## YOUR INSTRUCTIONS
The answer is every line of the records that holds the word "each", copied in full.

## SOURCE MATERIAL
══════

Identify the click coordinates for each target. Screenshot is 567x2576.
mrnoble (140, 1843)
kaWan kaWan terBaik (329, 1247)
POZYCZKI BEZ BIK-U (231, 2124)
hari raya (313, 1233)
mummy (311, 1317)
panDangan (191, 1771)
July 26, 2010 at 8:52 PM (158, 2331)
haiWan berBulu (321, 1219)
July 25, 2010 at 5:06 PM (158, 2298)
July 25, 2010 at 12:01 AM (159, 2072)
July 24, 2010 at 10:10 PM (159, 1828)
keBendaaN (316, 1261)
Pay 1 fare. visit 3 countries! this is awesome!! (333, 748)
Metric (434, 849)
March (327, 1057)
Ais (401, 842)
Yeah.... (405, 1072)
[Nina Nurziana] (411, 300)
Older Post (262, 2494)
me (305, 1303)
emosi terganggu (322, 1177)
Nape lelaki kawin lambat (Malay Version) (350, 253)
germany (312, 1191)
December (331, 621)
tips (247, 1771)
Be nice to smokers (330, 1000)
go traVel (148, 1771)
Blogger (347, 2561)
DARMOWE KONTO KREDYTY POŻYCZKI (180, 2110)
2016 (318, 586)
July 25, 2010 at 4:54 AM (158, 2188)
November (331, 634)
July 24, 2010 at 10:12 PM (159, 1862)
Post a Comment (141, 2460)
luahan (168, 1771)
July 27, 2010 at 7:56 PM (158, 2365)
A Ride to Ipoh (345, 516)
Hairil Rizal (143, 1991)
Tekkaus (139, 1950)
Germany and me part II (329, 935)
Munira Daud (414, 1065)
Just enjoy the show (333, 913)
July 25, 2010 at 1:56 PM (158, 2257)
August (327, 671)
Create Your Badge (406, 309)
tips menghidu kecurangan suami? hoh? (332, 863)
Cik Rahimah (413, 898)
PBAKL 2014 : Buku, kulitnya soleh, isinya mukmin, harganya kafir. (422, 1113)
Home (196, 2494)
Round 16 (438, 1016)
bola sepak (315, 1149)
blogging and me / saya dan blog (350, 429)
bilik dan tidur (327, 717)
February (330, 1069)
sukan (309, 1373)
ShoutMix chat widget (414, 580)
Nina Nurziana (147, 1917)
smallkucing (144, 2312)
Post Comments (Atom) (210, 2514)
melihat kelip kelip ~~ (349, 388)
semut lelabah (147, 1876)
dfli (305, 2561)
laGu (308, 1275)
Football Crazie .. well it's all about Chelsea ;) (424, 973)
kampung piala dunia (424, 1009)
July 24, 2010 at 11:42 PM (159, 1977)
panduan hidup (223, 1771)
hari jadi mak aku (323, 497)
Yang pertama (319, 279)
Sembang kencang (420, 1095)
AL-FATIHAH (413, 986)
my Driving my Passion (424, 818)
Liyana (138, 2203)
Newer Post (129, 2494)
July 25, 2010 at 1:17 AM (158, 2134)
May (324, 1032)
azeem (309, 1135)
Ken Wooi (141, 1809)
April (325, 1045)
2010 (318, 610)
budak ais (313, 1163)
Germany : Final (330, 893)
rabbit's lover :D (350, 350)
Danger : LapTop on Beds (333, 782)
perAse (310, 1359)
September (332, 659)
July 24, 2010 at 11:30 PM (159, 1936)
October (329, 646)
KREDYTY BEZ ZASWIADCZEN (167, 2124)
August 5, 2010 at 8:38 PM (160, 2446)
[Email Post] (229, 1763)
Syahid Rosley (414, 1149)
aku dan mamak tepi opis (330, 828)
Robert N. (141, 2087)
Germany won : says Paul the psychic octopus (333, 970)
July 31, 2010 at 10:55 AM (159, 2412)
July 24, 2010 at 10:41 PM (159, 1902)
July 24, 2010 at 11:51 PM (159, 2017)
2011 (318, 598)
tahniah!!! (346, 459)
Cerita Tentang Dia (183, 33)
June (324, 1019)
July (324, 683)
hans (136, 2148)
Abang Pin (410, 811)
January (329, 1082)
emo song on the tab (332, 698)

══════

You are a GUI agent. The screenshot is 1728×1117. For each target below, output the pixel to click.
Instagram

══════

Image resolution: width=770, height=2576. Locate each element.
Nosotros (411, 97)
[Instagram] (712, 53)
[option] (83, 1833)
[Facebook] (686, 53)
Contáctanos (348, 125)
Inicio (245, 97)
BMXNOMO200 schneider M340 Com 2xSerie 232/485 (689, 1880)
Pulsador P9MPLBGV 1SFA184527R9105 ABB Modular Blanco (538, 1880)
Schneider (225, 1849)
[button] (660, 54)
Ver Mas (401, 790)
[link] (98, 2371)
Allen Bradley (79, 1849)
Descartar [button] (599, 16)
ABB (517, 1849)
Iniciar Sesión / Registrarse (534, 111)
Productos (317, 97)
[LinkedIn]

══════

## ANSWER SECTION
Identify the click coordinates for each target. Screenshot is 567x2576.
You are a GUI agent. The screenshot is 1728×1117. For each target below, output the pixel to click.
Image resolution: width=770, height=2576. Locate each element.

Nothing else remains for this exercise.